▶ **Set problem**
Could you render every line of the material below as a numbered list, skipping any blank lines?

▶ **Provided records**
* * * * * * * * *

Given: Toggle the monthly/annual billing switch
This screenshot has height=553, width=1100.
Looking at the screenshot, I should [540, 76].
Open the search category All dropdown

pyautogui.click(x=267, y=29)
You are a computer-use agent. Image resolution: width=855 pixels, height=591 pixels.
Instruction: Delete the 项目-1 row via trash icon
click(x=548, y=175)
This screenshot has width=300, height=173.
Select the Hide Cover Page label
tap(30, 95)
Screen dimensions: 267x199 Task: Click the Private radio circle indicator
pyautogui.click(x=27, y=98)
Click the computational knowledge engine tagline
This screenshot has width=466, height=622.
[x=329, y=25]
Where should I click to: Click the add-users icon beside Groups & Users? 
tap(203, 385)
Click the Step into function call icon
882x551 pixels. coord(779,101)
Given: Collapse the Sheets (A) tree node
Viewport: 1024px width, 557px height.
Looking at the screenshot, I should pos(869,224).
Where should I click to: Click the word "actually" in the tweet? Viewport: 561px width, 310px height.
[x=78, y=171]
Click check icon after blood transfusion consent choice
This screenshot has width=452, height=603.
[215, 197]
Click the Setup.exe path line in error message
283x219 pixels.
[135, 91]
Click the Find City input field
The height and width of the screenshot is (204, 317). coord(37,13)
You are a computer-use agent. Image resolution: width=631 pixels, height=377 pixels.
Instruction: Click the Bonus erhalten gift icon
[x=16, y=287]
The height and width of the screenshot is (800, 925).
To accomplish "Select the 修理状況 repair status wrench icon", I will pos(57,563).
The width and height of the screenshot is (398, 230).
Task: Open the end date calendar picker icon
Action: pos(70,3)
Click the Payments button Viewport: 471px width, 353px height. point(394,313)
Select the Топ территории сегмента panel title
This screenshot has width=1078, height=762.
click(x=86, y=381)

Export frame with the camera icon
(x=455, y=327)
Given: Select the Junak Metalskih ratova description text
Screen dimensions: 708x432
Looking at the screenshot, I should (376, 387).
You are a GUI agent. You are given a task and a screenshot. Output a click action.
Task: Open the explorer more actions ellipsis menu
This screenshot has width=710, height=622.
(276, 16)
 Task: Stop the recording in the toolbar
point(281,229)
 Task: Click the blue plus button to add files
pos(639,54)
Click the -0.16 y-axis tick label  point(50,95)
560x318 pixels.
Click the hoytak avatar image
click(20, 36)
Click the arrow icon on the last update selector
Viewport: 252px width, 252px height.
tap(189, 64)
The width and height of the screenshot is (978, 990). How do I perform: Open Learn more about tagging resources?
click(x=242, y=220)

* * * * * * * * *

▶ **Problem solution**
1. Given: Toggle the monthly/annual billing switch
2. This screenshot has height=553, width=1100.
3. Looking at the screenshot, I should [540, 76].
4. Open the search category All dropdown
5. pyautogui.click(x=267, y=29)
6. You are a computer-use agent. Image resolution: width=855 pixels, height=591 pixels.
7. Instruction: Delete the 项目-1 row via trash icon
8. click(x=548, y=175)
9. This screenshot has width=300, height=173.
10. Select the Hide Cover Page label
11. tap(30, 95)
12. Screen dimensions: 267x199 Task: Click the Private radio circle indicator
13. pyautogui.click(x=27, y=98)
14. Click the computational knowledge engine tagline
15. This screenshot has width=466, height=622.
16. [x=329, y=25]
17. Where should I click to: Click the add-users icon beside Groups & Users? 
18. tap(203, 385)
19. Click the Step into function call icon
20. 882x551 pixels. coord(779,101)
21. Given: Collapse the Sheets (A) tree node
22. Viewport: 1024px width, 557px height.
23. Looking at the screenshot, I should pos(869,224).
24. Where should I click to: Click the word "actually" in the tweet? Viewport: 561px width, 310px height.
25. [x=78, y=171]
26. Click check icon after blood transfusion consent choice
27. This screenshot has width=452, height=603.
28. [215, 197]
29. Click the Setup.exe path line in error message
30. 283x219 pixels.
31. [135, 91]
32. Click the Find City input field
33. The height and width of the screenshot is (204, 317). coord(37,13)
34. You are a computer-use agent. Image resolution: width=631 pixels, height=377 pixels.
35. Instruction: Click the Bonus erhalten gift icon
36. [x=16, y=287]
37. The height and width of the screenshot is (800, 925).
38. To accomplish "Select the 修理状況 repair status wrench icon", I will pos(57,563).
39. The width and height of the screenshot is (398, 230).
40. Task: Open the end date calendar picker icon
41. Action: pos(70,3)
42. Click the Payments button Viewport: 471px width, 353px height. point(394,313)
43. Select the Топ территории сегмента panel title
44. This screenshot has width=1078, height=762.
45. click(x=86, y=381)
46. Export frame with the camera icon
47. (x=455, y=327)
48. Given: Select the Junak Metalskih ratova description text
49. Screen dimensions: 708x432
50. Looking at the screenshot, I should (376, 387).
51. You are a GUI agent. You are given a task and a screenshot. Output a click action.
52. Task: Open the explorer more actions ellipsis menu
53. This screenshot has width=710, height=622.
54. (276, 16)
55.  Task: Stop the recording in the toolbar
56. point(281,229)
57.  Task: Click the blue plus button to add files
58. pos(639,54)
59. Click the -0.16 y-axis tick label  point(50,95)
60. 560x318 pixels.
61. Click the hoytak avatar image
62. click(20, 36)
63. Click the arrow icon on the last update selector
64. Viewport: 252px width, 252px height.
65. tap(189, 64)
66. The width and height of the screenshot is (978, 990). How do I perform: Open Learn more about tagging resources?
67. click(x=242, y=220)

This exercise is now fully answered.